• _Prompt_:
Recast the part of the data that opens with the line containing "This screenshot has height=360, width=976." and closes with the line containing "This screenshot has height=1200, width=1600." as a two-column CSV with columns input and output. Give one row per text-and-answer pair, with each value in a single quoted field and its line breaks replaced by spaces.

Supplied data Start Marker

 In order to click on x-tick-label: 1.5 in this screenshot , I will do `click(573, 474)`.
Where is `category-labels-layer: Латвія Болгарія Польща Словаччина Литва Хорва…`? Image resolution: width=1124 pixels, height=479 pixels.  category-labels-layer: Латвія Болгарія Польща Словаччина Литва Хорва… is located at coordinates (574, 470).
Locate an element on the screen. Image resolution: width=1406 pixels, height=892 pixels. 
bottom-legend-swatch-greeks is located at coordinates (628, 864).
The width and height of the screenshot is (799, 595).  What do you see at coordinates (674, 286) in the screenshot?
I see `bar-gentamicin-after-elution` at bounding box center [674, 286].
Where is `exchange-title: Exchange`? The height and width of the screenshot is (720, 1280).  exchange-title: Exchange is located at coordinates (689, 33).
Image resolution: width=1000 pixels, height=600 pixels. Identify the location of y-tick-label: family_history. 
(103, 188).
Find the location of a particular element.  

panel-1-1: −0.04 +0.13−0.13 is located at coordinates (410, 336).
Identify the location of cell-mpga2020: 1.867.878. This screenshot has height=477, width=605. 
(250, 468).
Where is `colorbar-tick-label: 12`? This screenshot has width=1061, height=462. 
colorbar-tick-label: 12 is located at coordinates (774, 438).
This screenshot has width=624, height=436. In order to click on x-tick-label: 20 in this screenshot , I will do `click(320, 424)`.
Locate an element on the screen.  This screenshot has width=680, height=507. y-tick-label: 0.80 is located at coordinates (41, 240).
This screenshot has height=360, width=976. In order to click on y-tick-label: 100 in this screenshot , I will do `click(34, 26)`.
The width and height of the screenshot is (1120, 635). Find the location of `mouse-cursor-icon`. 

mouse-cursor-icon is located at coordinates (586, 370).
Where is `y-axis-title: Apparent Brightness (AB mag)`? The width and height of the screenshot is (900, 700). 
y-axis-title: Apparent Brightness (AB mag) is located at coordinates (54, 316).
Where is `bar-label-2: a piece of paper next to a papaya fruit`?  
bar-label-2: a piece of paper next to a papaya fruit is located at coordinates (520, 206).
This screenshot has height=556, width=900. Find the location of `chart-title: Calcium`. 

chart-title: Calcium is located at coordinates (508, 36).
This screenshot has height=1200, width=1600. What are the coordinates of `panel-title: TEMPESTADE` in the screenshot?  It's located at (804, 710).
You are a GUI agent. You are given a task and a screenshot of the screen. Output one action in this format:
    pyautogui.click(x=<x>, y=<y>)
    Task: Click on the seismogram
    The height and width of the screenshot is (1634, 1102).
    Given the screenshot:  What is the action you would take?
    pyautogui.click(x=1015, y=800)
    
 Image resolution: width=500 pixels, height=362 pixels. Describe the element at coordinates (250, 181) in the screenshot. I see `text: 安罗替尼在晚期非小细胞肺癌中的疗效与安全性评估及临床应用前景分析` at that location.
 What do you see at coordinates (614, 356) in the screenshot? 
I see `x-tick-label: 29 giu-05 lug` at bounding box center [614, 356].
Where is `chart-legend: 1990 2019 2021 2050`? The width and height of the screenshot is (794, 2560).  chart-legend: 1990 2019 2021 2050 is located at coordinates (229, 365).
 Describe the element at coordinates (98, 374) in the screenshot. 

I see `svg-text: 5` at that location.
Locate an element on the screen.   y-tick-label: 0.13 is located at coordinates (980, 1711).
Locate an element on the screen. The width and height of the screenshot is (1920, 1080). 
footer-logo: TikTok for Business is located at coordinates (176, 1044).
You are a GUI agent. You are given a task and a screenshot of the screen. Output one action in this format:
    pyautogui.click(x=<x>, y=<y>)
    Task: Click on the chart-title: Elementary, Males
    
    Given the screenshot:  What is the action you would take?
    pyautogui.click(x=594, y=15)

Supplied data End Marker

• _Written response_:
input,output
"This screenshot has height=360, width=976. In order to click on y-tick-label: 100 in this screenshot",", I will do `click(34, 26)`."
"The width and height of the screenshot is (1120, 635). Find the location of `mouse-cursor-icon`.","mouse-cursor-icon is located at coordinates (586, 370)."
"Where is `y-axis-title: Apparent Brightness (AB mag)`? The width and height of the screenshot is (900, 700).","y-axis-title: Apparent Brightness (AB mag) is located at coordinates (54, 316)."
"Where is `bar-label-2: a piece of paper next to a papaya fruit`?","bar-label-2: a piece of paper next to a papaya fruit is located at coordinates (520, 206)."
"This screenshot has height=556, width=900. Find the location of `chart-title: Calcium`.","chart-title: Calcium is located at coordinates (508, 36)."
"This screenshot has height=1200, width=1600. What are the coordinates of `panel-title: TEMPESTADE` in the screenshot?","It's located at (804, 710)."